Clearly, analytics that can “think” well ahead and focus on the most favorable outcomes are most welcome, since many operational decisions about customers have long-term consequences. High customer lifetime value and healthy, sustainable business cash flow are both produced by a series of interactions: the business takes an action, the customer reacts, the business responds to the new state of the relationship with another action, the customer reacts … and so on. In this way, neuro-dynamic programming enables smart machines to think ahead – potentially making moves early in the decision chain that do not appear optimal in the short run but in the view of the long-term future outcome represent better decisions.
Another way to think about this concept is to consider a group of dumb software agents (like individual ants). The agents interact with their environment and are rewarded or penalized around a small set of success criteria. Gradually “genes” of successful behavior emerge as the agents begin to map out the risk of various interrelated activities. Those agents with few successful genes receive a low “fitness” score and die out, whereas those with many successful genes score high and are allowed to reproduce, mutate or combine with other high-scoring agents. In this way, the overall performance of the group increases.
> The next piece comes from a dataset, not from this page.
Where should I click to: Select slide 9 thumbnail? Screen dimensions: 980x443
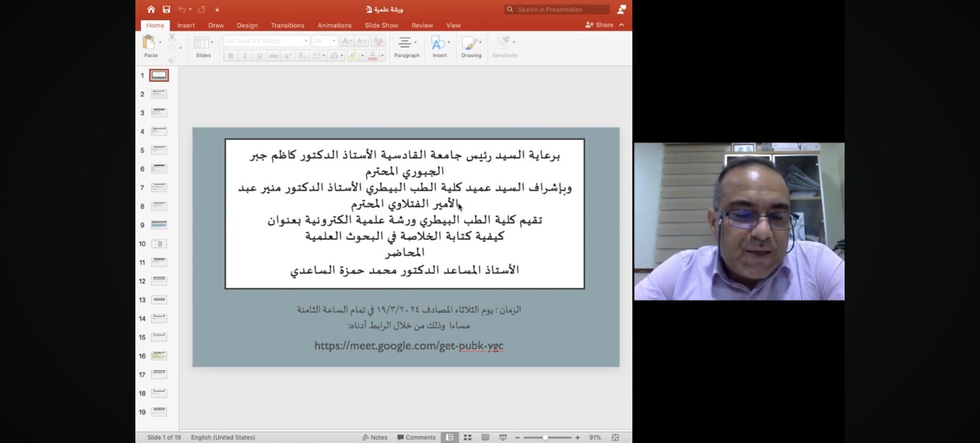pos(159,225)
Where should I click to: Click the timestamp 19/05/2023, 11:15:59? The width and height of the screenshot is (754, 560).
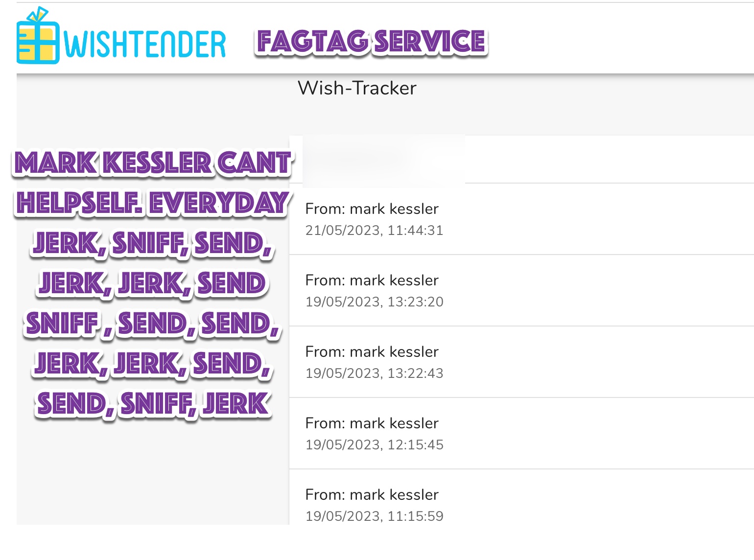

Because the environment is changing, these agents not only act in the optimal way based on their current best “map of the world,” they also experiment. Using probabilities, they make slight variations and mutate around the optimal strategy and associated genes, and as they receive rewards and penalties, learn from these experiments and adjust to a changing fitness landscape continually.
As you can see in Figure 1, at any point in the sequence, the current state of the customer relationship is the result not only of the just-taken action, but also of the string of previous actions. Just as in a chess game, where a checkmate could be rooted 10 moves back – or even in the first move – the loss of a valuable customer may have started with actions taken months ago. To be successful, a business needs to understand this dynamic.
Figure 2 depicts how these analytics learn about long-term effects by assigning credits for successful outcomes and penalties for unsuccessful ones. Although the action immediately before the outcome may receive a larger share of the credits or penalties, reinforcement learning distributes some amount of rewards/penalties across the entire sequence of actions.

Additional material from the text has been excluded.